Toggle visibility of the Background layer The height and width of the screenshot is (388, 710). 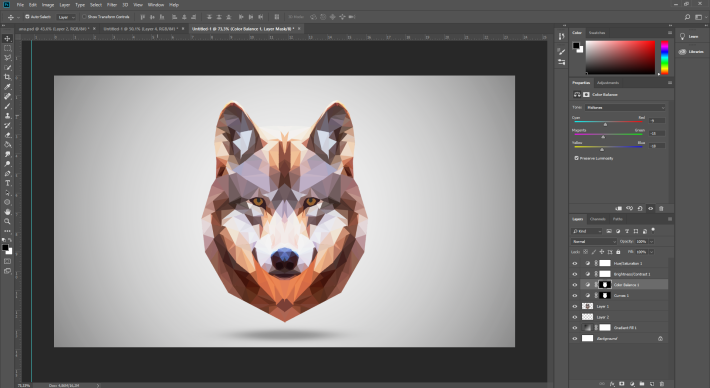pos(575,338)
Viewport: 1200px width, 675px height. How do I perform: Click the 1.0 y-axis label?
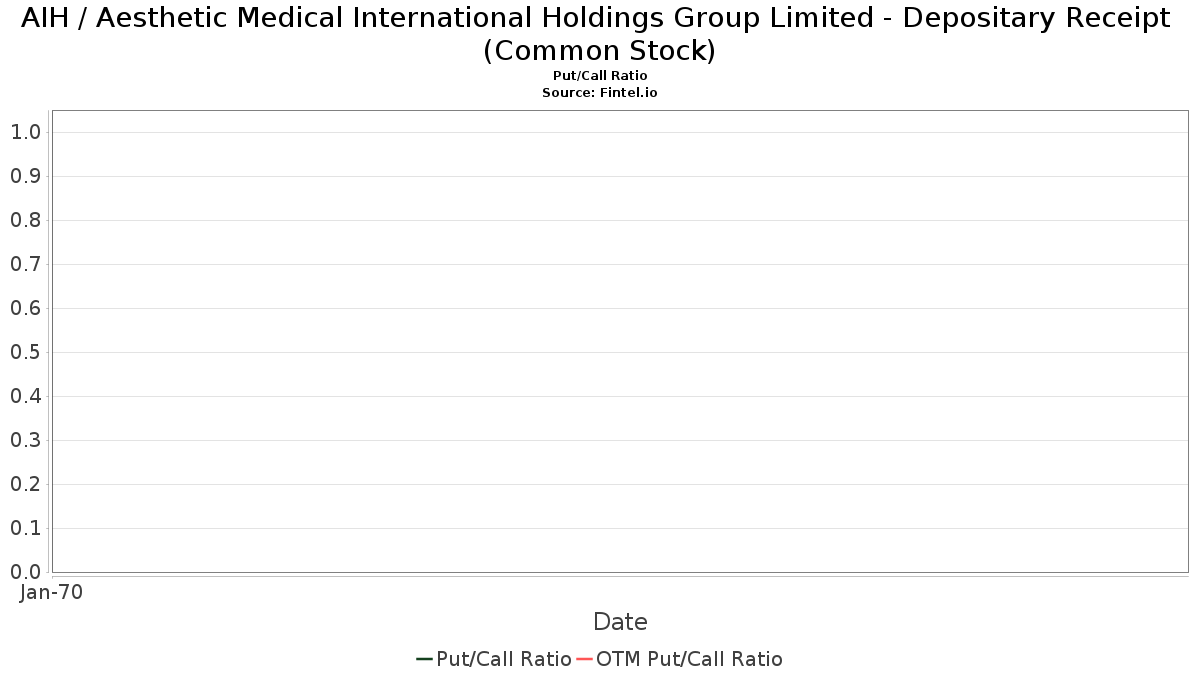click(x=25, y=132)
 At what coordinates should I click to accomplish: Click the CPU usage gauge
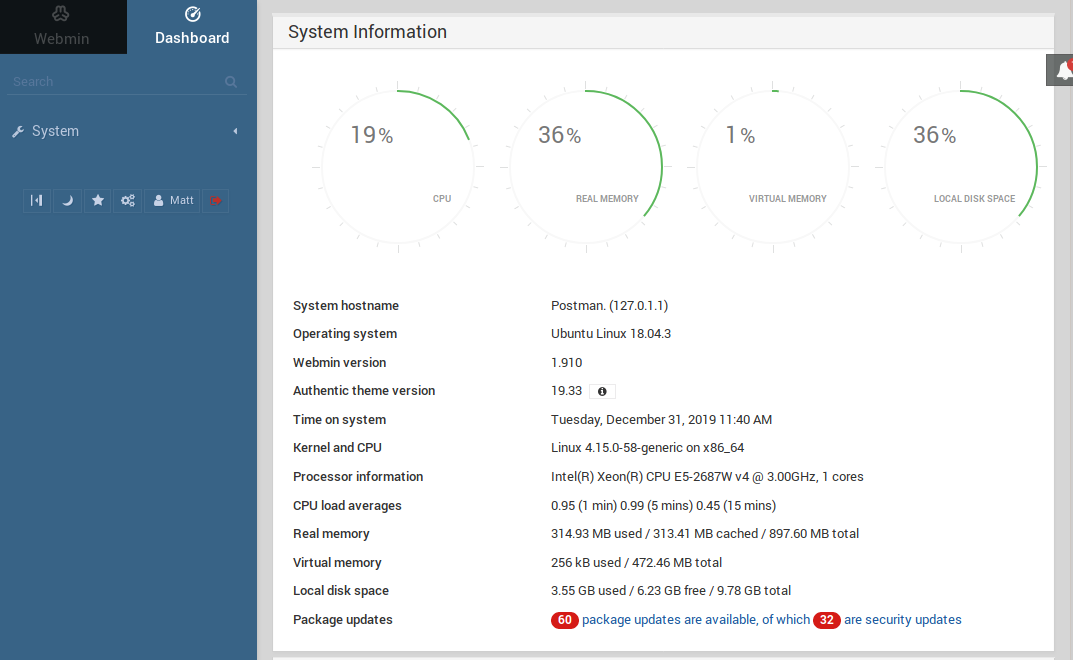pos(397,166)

+++

▶ What needs to be done:
Reproduce the part of the data that opens with the line containing "Viewport: 1200px width, 675px" and runs through the end of the data, swapping "gauge" for "dial" and changing nothing else. Leave the pictures out of your answer.

▶ Response:
Viewport: 1200px width, 675px height. How do I perform: Click the 1.0 y-axis label?
click(x=25, y=132)
 At what coordinates should I click to accomplish: Click the CPU usage dial
pos(397,166)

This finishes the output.